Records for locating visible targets
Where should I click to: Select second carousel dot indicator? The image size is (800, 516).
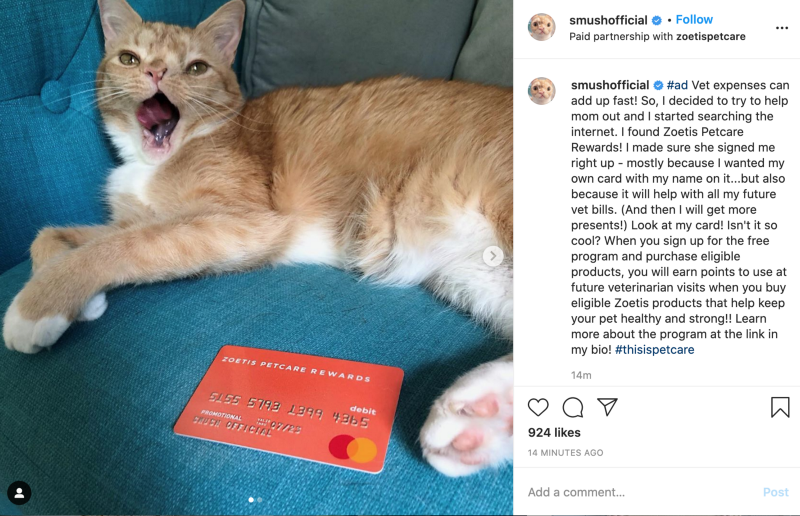click(x=260, y=500)
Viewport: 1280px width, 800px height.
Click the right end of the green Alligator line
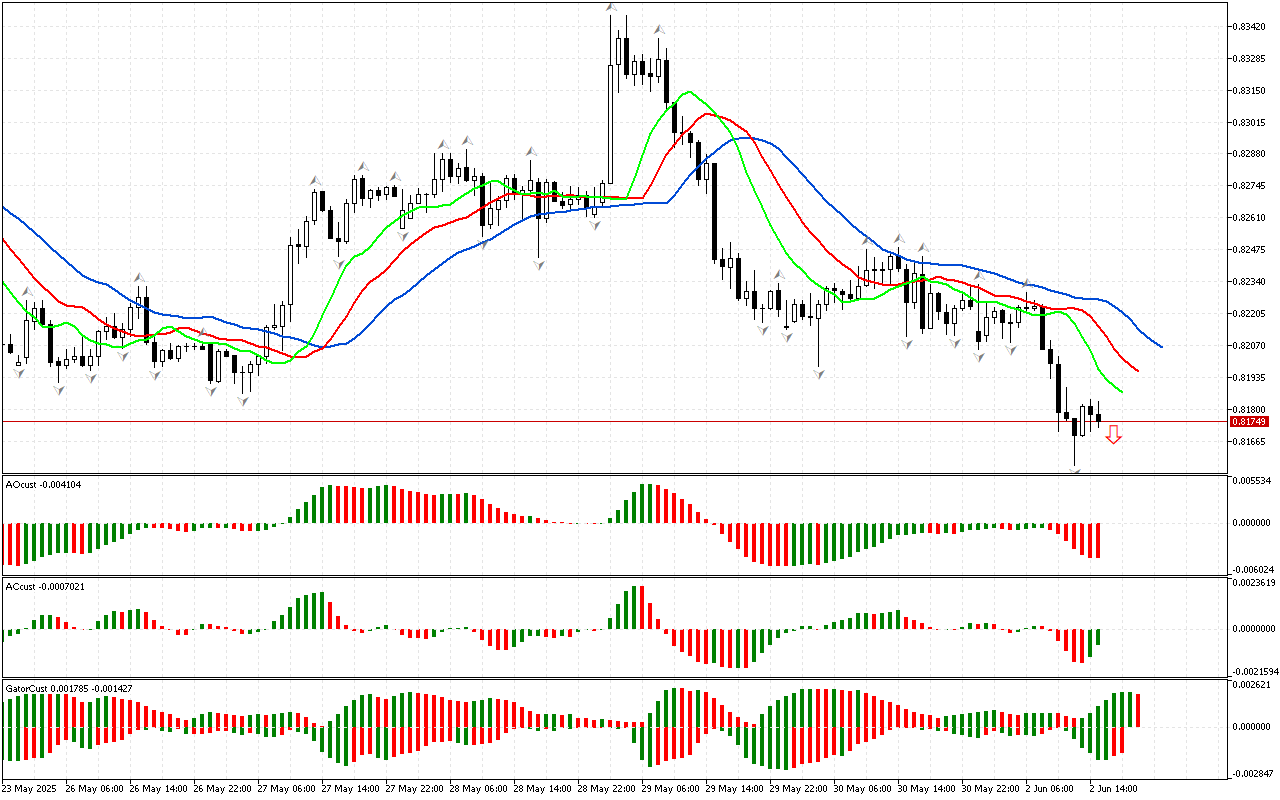pos(1121,391)
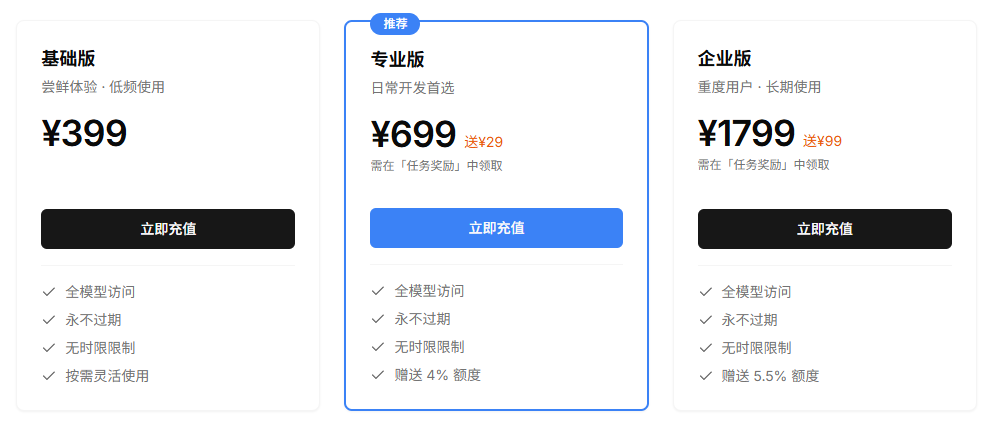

DIRECTIVE
Turn every line of the records above into a Markdown table with the columns "No." and "Text", skipping blank lines. Leave the pictures out of the table.

FINISHED ANSWER
| No. | Text |
|---|---|
| 1 | Where should I click to: Select second carousel dot indicator? The image size is (800, 516). |
| 2 | click(x=260, y=500) |
| 3 | Viewport: 1280px width, 800px height. |
| 4 | Click the right end of the green Alligator line |
| 5 | pos(1121,391) |